Problem 3 - Roman to Integer
Leetcode Link: Roman to Integer.
Statement
Roman numerals are represented by seven different symbols: I, V, X, L, C, D and M.
| Symbol | Value |
|---|---|
| I | 1 |
| V | 5 |
| X | 10 |
| L | 50 |
| C | 100 |
| D | 500 |
| M | 1000 |
For example, 2 is written as II in Roman numeral, just two ones added together. 12 is written as XII, which is simply X + II. The number 27 is written as XXVII, which is XX + V + II.
Roman numerals are usually written largest to smallest from left to right. However, the numeral for four is not IIII. Instead, the number four is written as IV. Because the one is before the five we subtract it making four. The same principle applies to the number nine, which is written as IX. There are six instances where subtraction is used:
I can be placed before V (5) and X (10) to make 4 and 9. X can be placed before L (50) and C (100) to make 40 and 90. C can be placed before D (500) and M (1000) to make 400 and 900.
Given a roman numeral, convert it to an integer.
Examples
Input: s = "III"
Output: 3
Explanation: III = 3.
Input: s = "LVIII"
Output: 58
Explanation: L = 50, V= 5, III = 3.
Input: s = "MCMXCIV"
Output: 1994
Explanation: M = 1000, CM = 900, XC = 90 and IV = 4.
Solution - Simple loop
Concept
Create two dictionatries. The first one maps a roman symbol to its numeric value. The second maps I, X and C to their respective pairs.
Initialize \(\text{result}\) to \(0\). It will store the final result
For each \(0 \le i < len(s)\):
- Get the digit at index \(i\)
- Get its value from the value map
- Set a variable \(\text{increment}\) as \(1\)
- If the digit is in the second dictionary as a key.
- If the next digit is in the corresponding pair.
- Set the value to the difference between the values of the two digits
- Change \(\text{increment}\) to \(2\)
- If the next digit is in the corresponding pair.

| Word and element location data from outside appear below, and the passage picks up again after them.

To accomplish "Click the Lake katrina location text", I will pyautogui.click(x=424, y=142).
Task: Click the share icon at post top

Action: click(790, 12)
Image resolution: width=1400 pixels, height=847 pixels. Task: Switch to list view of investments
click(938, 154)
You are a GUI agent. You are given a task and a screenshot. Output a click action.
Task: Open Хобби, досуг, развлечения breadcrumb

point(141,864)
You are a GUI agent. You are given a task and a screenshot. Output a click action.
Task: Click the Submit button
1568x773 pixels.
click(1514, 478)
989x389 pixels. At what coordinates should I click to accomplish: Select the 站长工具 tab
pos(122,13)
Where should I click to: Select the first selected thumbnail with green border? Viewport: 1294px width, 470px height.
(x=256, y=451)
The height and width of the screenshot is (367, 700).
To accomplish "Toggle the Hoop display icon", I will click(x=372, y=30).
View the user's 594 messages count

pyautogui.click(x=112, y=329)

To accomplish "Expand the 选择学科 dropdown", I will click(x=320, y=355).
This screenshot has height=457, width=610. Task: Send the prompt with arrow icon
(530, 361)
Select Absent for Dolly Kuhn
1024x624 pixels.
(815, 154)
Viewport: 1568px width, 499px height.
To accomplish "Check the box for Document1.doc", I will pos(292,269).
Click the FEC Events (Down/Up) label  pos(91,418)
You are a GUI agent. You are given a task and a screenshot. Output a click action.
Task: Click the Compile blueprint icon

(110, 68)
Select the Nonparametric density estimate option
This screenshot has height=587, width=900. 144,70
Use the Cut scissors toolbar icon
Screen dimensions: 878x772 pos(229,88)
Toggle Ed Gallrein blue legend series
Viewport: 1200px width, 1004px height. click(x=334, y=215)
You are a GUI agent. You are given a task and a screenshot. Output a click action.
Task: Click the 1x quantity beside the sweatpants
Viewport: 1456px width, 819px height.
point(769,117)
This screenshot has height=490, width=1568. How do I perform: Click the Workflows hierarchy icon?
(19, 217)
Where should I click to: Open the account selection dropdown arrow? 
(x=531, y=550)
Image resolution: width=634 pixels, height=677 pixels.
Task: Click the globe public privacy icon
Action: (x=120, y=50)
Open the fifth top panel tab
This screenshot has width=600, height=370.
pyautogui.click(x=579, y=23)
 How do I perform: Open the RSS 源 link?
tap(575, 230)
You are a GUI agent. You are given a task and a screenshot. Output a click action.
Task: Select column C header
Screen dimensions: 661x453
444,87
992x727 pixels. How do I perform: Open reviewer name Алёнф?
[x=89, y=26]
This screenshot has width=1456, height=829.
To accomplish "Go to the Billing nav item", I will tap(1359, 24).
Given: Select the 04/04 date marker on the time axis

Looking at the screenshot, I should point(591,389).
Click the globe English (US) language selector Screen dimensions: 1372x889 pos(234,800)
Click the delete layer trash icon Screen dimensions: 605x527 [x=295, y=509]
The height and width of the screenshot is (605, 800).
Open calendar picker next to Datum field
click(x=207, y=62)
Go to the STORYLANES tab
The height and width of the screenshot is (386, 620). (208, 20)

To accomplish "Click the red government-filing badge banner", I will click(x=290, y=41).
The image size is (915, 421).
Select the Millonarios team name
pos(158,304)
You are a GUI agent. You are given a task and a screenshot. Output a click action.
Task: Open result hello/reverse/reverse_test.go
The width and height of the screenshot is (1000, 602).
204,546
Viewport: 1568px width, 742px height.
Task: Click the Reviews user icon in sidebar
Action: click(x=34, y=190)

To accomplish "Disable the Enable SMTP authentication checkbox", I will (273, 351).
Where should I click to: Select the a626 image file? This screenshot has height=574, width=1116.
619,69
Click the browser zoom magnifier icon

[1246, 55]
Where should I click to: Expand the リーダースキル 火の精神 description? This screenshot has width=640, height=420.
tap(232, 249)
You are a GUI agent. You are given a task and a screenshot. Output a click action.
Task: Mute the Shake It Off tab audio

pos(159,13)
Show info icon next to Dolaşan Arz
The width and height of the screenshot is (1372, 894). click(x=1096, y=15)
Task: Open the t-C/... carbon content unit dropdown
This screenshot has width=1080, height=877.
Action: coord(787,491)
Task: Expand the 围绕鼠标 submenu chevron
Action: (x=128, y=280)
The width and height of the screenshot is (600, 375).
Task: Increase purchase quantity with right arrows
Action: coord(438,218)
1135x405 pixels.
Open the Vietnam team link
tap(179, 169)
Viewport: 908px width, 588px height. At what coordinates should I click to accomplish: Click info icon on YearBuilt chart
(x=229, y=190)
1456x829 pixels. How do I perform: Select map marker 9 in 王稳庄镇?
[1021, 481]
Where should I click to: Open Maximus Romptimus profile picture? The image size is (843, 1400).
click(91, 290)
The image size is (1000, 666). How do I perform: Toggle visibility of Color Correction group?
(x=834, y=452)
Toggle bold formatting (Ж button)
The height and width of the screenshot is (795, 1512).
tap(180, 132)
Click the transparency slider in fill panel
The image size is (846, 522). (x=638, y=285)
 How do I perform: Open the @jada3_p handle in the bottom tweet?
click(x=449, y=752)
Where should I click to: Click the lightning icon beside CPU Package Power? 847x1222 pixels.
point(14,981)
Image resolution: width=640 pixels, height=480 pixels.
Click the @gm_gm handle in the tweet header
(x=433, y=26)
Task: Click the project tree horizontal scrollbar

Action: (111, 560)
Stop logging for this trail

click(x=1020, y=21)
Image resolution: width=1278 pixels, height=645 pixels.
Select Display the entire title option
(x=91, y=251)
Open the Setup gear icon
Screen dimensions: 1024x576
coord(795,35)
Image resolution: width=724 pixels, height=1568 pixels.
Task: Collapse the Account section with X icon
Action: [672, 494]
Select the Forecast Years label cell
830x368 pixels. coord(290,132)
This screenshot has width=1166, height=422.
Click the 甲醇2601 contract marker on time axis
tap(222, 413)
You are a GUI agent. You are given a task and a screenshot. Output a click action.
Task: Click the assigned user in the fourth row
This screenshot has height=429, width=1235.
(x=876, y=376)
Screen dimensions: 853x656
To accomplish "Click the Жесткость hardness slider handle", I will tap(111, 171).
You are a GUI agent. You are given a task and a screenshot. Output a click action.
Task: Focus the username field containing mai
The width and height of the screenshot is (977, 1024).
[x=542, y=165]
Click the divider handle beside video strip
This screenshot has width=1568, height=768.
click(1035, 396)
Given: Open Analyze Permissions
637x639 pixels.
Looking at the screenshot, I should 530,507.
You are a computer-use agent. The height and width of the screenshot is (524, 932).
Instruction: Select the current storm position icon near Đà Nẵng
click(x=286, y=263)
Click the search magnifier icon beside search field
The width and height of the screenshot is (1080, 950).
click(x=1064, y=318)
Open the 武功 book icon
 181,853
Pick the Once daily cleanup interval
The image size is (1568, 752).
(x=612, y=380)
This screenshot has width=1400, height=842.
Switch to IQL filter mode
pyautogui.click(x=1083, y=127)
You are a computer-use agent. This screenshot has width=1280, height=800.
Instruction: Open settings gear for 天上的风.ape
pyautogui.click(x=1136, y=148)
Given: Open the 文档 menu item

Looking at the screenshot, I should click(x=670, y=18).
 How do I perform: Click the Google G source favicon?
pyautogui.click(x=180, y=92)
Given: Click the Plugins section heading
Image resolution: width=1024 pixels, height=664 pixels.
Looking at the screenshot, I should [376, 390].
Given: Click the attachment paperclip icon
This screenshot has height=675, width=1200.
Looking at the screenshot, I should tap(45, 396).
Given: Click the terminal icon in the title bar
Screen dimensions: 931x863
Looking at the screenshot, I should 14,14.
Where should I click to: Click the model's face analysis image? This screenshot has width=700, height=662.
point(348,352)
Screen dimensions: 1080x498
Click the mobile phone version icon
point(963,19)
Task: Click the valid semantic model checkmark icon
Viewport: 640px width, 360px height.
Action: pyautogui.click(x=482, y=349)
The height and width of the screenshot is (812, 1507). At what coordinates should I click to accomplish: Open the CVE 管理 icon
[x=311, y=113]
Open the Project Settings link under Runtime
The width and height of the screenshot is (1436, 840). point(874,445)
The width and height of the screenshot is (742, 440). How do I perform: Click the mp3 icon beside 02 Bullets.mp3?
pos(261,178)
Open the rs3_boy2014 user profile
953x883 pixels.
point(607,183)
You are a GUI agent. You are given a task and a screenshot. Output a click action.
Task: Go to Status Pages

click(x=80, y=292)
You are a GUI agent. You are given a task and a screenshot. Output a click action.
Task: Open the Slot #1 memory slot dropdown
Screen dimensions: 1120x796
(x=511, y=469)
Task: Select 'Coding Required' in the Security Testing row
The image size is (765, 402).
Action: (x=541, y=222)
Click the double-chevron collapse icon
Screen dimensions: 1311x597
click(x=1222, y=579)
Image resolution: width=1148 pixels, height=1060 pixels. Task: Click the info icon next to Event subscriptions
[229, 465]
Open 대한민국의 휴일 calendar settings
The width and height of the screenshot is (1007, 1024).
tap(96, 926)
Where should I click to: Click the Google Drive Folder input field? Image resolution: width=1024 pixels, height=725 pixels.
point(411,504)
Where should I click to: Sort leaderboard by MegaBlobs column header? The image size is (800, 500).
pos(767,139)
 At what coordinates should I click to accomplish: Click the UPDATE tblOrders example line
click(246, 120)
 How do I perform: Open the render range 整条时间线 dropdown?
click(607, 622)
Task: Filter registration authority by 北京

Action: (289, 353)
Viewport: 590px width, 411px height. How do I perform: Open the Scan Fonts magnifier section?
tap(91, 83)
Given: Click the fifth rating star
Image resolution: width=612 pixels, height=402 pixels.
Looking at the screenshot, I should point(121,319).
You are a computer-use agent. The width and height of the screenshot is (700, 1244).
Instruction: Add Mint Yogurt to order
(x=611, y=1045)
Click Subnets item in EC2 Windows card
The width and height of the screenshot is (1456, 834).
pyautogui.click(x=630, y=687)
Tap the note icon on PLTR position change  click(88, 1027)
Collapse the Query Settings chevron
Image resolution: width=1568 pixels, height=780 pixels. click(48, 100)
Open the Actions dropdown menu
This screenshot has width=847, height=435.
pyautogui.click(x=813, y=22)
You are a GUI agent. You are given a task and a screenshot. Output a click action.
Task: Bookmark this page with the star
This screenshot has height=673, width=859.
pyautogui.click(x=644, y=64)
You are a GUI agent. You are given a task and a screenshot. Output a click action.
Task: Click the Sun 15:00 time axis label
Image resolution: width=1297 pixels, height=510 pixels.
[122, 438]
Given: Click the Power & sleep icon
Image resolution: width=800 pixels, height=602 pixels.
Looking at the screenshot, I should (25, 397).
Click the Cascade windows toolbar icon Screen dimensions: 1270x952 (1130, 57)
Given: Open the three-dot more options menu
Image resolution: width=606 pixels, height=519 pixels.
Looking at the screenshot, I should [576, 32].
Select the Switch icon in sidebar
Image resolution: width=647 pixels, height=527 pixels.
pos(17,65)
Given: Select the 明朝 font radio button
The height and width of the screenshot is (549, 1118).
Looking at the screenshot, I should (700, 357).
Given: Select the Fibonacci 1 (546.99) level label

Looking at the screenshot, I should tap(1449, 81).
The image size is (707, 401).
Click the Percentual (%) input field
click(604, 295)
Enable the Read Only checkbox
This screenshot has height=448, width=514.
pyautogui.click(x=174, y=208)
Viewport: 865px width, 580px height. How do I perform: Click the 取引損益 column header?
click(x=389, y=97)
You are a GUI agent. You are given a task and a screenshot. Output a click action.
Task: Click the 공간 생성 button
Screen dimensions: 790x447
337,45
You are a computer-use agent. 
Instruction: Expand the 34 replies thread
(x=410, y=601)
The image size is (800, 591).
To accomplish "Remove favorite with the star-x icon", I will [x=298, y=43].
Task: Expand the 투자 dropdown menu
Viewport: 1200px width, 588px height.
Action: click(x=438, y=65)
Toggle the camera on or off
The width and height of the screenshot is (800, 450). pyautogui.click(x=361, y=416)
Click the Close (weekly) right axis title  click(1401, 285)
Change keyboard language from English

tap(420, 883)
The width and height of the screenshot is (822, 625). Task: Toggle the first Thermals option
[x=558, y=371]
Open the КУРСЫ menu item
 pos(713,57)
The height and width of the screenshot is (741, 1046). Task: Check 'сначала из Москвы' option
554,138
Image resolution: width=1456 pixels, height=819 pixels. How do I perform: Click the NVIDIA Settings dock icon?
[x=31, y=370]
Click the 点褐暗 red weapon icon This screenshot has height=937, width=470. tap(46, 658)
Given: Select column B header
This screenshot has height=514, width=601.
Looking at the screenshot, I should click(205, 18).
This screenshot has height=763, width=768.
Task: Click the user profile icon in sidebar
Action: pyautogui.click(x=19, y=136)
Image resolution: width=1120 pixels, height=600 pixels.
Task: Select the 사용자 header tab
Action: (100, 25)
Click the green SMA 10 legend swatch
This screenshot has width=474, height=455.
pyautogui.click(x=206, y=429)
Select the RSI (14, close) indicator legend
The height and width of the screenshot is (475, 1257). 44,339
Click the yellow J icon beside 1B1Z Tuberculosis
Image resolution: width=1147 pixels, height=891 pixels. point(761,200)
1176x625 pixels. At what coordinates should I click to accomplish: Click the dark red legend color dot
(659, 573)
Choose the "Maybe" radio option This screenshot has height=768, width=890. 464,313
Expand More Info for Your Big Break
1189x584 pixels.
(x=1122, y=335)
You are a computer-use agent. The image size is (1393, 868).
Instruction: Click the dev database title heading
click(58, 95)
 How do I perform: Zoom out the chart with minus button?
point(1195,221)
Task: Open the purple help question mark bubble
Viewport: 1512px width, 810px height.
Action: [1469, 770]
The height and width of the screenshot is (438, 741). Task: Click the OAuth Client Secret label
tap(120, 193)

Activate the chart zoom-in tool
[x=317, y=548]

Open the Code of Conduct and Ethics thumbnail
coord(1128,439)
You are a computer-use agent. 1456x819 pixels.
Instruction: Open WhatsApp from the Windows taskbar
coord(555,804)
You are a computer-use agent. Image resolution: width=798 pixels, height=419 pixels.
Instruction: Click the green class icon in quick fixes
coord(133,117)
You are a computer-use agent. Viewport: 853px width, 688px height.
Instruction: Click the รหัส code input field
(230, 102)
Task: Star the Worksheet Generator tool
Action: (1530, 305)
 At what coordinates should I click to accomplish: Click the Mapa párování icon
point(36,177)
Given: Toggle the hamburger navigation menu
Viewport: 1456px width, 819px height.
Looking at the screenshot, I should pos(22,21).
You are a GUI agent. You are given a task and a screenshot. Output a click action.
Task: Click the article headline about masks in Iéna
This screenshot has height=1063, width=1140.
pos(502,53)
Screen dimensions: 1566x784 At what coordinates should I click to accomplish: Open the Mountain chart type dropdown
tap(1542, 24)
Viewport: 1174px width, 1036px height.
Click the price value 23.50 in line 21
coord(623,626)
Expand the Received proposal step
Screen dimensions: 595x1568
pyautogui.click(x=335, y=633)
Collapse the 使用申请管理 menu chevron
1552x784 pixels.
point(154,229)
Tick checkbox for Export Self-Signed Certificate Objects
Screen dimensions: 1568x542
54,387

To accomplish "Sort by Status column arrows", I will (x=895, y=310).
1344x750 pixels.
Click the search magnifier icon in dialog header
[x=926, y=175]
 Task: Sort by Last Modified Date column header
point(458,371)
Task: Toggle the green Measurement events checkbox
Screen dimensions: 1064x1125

- Add the value to \(\text{result}\)
- Increment \(i\) by \(\text{increment}\)
Return \(\text{result}\).
Example
Input
s = "MCMXCIV"
Procedure
Let the maps be called \(\text{VALUES}\) and \(\text{SUB\_PAIRS}\).
- Iteration 1:
- \(i = 0\)
- \(\text{digit} = s[0] = M\)
- \(\text{value} = \text{VALUES}[M] = 1000\)
- \(\text{increment} = 1\)
- Since \(M\) is not in \(\text{SUB\_PAIRS}\), \(\text{result} = 0 + 1000 = 1000\)
- \(i = 0 + 1 = 1\)
- Iteration 2:
- \(i = 1\)
- \(\text{digit} = s[1] = C\)
- \(value = \text{VALUES}[C] = 100\)
- \(\text{increment} = 1\)
- Since \(C\) is in \(\text{SUB\_PAIRS}\) and the next digit \(M\) is in the corresponding pair
- \(\text{value} = \text{VALUES}[M] - 100 = 900\)
- \(\text{increment} = 2\)
- \(\text{result} = 1000 + 900 = 1900\)
- \(i = 1 + 2 = 3\)
- Iteration 3:
- \(\text{digit} = s[3] = X\)
- \(\text{value} = \text{VALUES}[X] = 10\)
- \(\text{increment} = 1\)
- Since \(X\) is in \(\text{SUB\_PAIRS}\) and the next digit \(C\) is in the corresponding pair
- \(\text{value} = \text{VALUES}[C] - 10 = 90\)
- \(\text{increment} = 2\)
- \(\text{result} = 1900 + 90 = 1990\)
- \(i = 3 + 2 = 5\)
- Iteration 4:
- \(\text{digit} = s[5] = I\)
- \(value = \text{VALUES}[I] = 1\)
- \(\text{increment} = 1\)
- Since \(I\) is in \(\text{SUB\_PAIRS}\) and the next digit \(V\) is in the corresponding pair
- \(\text{value} = \text{VALUES}[V] - 1 = 4\)
- \(\text{increment} = 2\)
- \(\text{result} = 1990 + 4 = 1994\)
- \(i = 5 + 2 = 7\)
- Since \(i \ge len(s)\), the loop ends
- Return \(\text{result} = 1994\)
Time Complexity
Since there is a simple loop through the entire numeral, the time complexity is \(\mathcal{O}(n)\).